Two-point distributions concentrated at 0 and a saturate Markov. Let X = a with probability p and X = 0 with probability 1 − p. Then E[X] = pa, and P(X ≥ a) = p = E[X]/a — exact equality. This is the worst case: a distribution that's either zero or exactly at the threshold. Any 'spread' beyond this binary choice — values strictly between 0 and a, or values above a — makes Markov strictly loose. So tightness requires extreme mass concentration.
How is Markov used in algorithm analysis?
Randomized algorithms with expected running time T(n) — apply Markov to bound the probability the actual runtime exceeds 2T(n) at ≤ 50%, exceeds 10T(n) at ≤ 10%. Then run k independent copies and take the fastest: failure probability drops to 1/2^k or 1/10^k. This 'Las Vegas' technique converts an expected-time algorithm into one with high-probability worst-case time — the only ingredient needed is Markov's inequality. Median-of-means estimators in streaming algorithms work the same way.
Why is Markov so much weaker than Chernoff for sums?
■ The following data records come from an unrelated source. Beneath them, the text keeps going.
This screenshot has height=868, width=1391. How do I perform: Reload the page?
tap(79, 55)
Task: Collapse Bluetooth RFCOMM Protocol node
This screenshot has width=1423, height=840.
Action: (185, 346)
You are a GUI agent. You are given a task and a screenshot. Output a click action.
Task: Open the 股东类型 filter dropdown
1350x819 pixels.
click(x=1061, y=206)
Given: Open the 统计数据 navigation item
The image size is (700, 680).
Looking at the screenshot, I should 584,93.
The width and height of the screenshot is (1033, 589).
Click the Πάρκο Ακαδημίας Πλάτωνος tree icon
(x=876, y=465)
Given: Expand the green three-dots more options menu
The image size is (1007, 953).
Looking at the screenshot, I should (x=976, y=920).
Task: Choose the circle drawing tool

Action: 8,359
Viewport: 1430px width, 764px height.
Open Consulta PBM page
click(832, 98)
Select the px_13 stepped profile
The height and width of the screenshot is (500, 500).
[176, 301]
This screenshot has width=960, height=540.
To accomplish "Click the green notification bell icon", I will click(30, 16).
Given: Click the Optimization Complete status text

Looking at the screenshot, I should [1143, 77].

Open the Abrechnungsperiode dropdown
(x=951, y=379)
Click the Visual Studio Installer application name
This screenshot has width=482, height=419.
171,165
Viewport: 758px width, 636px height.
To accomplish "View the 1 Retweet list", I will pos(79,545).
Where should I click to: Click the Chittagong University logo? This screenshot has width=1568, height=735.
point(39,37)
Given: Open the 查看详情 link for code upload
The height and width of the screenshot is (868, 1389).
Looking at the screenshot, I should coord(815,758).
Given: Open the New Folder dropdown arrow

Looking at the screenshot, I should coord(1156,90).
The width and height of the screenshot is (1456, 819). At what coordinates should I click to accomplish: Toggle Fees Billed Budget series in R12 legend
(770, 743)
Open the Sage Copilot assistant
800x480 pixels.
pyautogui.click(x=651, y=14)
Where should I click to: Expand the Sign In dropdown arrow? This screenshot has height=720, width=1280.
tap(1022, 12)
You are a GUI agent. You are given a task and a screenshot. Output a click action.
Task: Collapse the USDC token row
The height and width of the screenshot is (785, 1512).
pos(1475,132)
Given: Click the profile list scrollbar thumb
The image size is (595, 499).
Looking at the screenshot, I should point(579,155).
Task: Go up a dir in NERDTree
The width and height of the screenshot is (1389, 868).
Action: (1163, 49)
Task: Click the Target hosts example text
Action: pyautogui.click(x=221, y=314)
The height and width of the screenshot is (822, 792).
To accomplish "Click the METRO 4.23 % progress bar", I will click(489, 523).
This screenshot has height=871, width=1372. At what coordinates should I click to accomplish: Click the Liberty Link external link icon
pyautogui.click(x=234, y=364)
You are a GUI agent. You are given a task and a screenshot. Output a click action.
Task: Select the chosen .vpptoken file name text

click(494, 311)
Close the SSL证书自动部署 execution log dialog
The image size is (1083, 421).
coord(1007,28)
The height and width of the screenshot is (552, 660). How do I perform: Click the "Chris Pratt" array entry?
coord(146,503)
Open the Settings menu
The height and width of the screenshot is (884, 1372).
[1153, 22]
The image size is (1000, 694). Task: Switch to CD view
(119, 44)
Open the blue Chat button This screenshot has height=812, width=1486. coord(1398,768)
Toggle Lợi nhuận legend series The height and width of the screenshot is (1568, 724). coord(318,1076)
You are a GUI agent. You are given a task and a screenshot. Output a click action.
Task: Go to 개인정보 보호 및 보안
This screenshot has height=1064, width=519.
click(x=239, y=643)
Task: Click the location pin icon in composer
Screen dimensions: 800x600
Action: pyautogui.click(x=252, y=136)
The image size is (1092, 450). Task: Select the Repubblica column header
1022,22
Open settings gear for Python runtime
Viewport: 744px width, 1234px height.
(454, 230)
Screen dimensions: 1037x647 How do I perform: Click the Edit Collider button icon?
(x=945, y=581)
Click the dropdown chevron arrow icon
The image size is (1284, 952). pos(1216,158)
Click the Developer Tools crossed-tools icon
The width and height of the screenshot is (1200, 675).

For a sum S = X₁ + ... + Xₙ of i.i.d. bounded variables, Markov on S gives P(S ≥ na) ≤ E[X]/a — a constant independent of n. But the true tail decays exponentially: e^{−Ω(n)}. Chernoff captures this by applying Markov not to S but to e^{tS}, which factors into a product of MGFs — the n-dependence enters through the product. So Chernoff = Markov + MGF trick. The independence of the summands turns Markov's polynomial-loose bound into Chernoff's exponentially-tight bound.